Rocky Mountain Spotted Fever (RMSF) is a tick-borne illness caused primarily by Rickettsia rickettsii. It can be found in all 48 contiguous U.S. states. The incidence of RMSF in the U.S. is rising, with 495 cases in year 2000 to over 4,000 in 2016.
Of note, while children represent less than 10% of all cases, they comprise approximately 22% of all fatalities. Compared with adults, children <10 years of age are 5 times more likely to die from RMSF.
Illness begins with non-specific symptoms including fever, headache, nausea, vomiting, and myalgias 3-12 days following a bite with a carrier tick. While 90% of patients have a rash during the course of their illness, the rash is often non-specific within the first few days. Development of petechiae is an ominous finding, reflective of a progressive vasculitis. Symptoms may progress to multi-organ system failure, coma, and death if untreated.

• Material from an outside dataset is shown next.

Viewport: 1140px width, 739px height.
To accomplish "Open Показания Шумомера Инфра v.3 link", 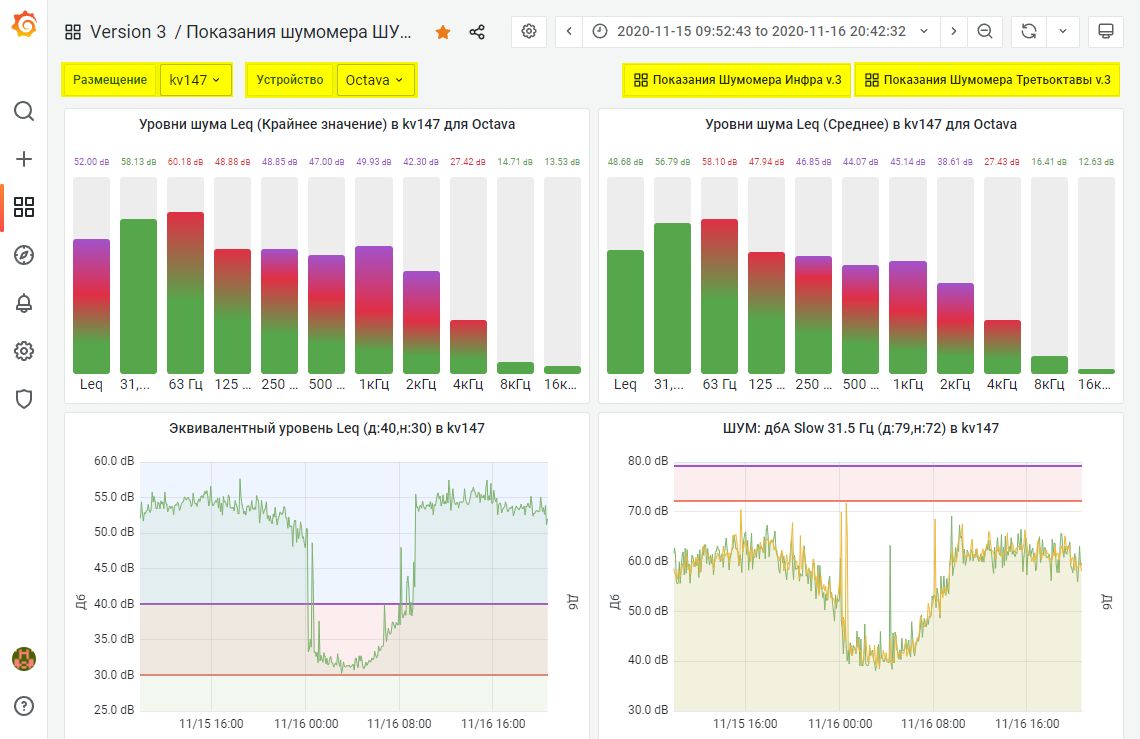I will (x=737, y=80).

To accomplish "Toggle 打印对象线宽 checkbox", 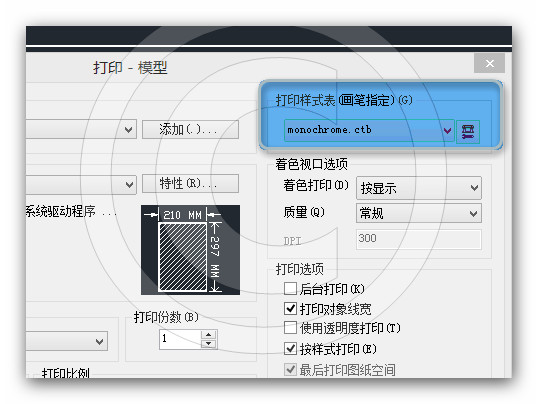I will coord(290,309).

Common laboratory findings include hyponatremia, thrombocytopenia, and elevated liver enzymes. Diagnosis is confirmed with serology testing. Due to its high morbidity and mortality in children, the preferred treatment for RMSF is doxycycline regardless of age.
Take Home Points
- Due to the high morbidity and mortality of RMSF (especially in children), treatment should be initiated on history and clinical findings and not delayed for serologic testing confirmation.
- Doxycycline is the preferred treatment for suspected cases of RMSF in all ages.